Shortbuff,
I am an skeptic by nature. I refuse to take for granted anything unless I have experienced it myself or seen some hard evidence to prove it and, even then, I sometimes have a hard time accepting it. I tend to disagree - and sometimes dislike - with some of the things Tom states about ego, the meaning and purpose of life, etc. However, if there is something I am absolutely certain is that Tom cannot be making all of this up for the sake of profit. In the first place, the books are sold at a nominal cost; I can tell you that, when I bought the complete triology, I was amazed at how cheap it was, especially taking into account the quality of the writing, whether it is true or pure fiction, I don't care, the books are amazing to read and absolutely inexpensive... I just don't see how Tom was going to profit selling such inexpensive books (bear in mind that these books are far from being bestsellers, which makes them even less profitable).

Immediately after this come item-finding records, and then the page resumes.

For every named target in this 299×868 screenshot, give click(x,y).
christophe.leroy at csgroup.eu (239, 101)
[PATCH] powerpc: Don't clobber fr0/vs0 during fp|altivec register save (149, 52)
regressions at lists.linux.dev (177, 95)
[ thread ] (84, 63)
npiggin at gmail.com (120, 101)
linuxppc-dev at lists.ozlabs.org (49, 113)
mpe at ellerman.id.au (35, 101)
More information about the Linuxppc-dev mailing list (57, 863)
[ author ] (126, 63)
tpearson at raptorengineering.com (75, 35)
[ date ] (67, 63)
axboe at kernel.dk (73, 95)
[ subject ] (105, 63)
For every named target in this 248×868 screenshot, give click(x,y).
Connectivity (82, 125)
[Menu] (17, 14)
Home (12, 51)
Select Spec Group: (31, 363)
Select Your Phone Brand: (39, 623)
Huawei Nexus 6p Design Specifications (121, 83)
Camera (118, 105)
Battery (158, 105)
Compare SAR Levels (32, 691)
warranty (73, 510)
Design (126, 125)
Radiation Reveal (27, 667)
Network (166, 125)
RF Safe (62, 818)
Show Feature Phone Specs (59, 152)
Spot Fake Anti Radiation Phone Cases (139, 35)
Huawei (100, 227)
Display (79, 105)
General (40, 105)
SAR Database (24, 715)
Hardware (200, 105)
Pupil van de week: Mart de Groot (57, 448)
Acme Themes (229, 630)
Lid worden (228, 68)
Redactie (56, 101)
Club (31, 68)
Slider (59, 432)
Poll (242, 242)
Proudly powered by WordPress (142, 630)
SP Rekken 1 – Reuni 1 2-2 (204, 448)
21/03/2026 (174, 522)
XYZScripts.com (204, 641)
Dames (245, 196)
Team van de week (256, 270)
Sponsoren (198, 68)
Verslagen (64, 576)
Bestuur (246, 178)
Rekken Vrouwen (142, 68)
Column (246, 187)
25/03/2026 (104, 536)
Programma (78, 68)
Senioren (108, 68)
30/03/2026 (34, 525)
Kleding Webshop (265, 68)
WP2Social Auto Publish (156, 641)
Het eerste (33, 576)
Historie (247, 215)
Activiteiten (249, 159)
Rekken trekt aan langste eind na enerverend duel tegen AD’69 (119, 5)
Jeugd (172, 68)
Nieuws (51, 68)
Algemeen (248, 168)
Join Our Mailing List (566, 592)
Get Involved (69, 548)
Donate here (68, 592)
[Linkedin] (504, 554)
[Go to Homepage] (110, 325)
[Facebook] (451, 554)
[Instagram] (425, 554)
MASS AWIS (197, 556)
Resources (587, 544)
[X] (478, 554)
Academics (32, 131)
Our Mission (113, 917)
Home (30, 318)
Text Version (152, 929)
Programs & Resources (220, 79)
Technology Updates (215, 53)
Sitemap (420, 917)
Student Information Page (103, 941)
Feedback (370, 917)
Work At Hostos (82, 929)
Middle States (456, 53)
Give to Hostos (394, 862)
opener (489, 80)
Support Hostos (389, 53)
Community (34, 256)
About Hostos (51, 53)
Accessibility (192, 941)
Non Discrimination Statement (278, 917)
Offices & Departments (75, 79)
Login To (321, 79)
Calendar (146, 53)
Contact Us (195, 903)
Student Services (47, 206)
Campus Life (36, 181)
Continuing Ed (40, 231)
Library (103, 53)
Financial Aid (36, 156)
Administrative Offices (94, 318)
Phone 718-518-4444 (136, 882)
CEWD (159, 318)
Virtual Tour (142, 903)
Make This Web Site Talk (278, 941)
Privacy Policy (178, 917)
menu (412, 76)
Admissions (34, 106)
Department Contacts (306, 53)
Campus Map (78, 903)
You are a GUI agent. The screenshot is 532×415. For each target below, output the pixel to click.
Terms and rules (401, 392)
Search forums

Secondly, Tom has devoted many time intervals of his life to answering some of my questions. This, to me, has always been amazingly unbelievable: being able to discuss a book with his author online absolutely for free and receiving long and quality replies, even when he is a very busy man with almost no spare time. I mean, damn it, I am way less busy than he is and sometimes I tend to avoid discussion groups in general because I consider that they take up too much minutes from my time management schedule. Is he doing all this looking for profit? That wouldn't make any sense whatsoever. I don't know why he does it but if there's something for sure is that it is not for profit.
Third, he sells the lecture DVDs at a nominal cost as well, but he has also uploaded the videos to youtube for free so that anyone can watch them without spending a single dollar. Does that look like someone looking for profit? No way.
If you buy the books, you will realize that there's no way to put together all that information in a lecture. Moreover, even in the books, you will find that Tom gives almost no specifics about the many NPMR and PMR dimensions because he believes all that would be entertainment and little else and he prefers to derive a Theory of Everything and give the information the reader needs to access those places himself if he or she wants those kind of data.
Skepticism is good (I practice it on a daily basis), but focusing on details like whether or not he visits Monroe in the non-physical or whether he recalls correctly the amount of time he spent at the Monroe institute is not the path such skepticism should follow, from my point of view.
This is my first post in this forum:
viewtopic.php?f=5&t=2728
I raised some issues about what I believed to be inconsistencies in his theory and why I thought that extra-sensory perception couldn't be something real. You will find lots of useful information there.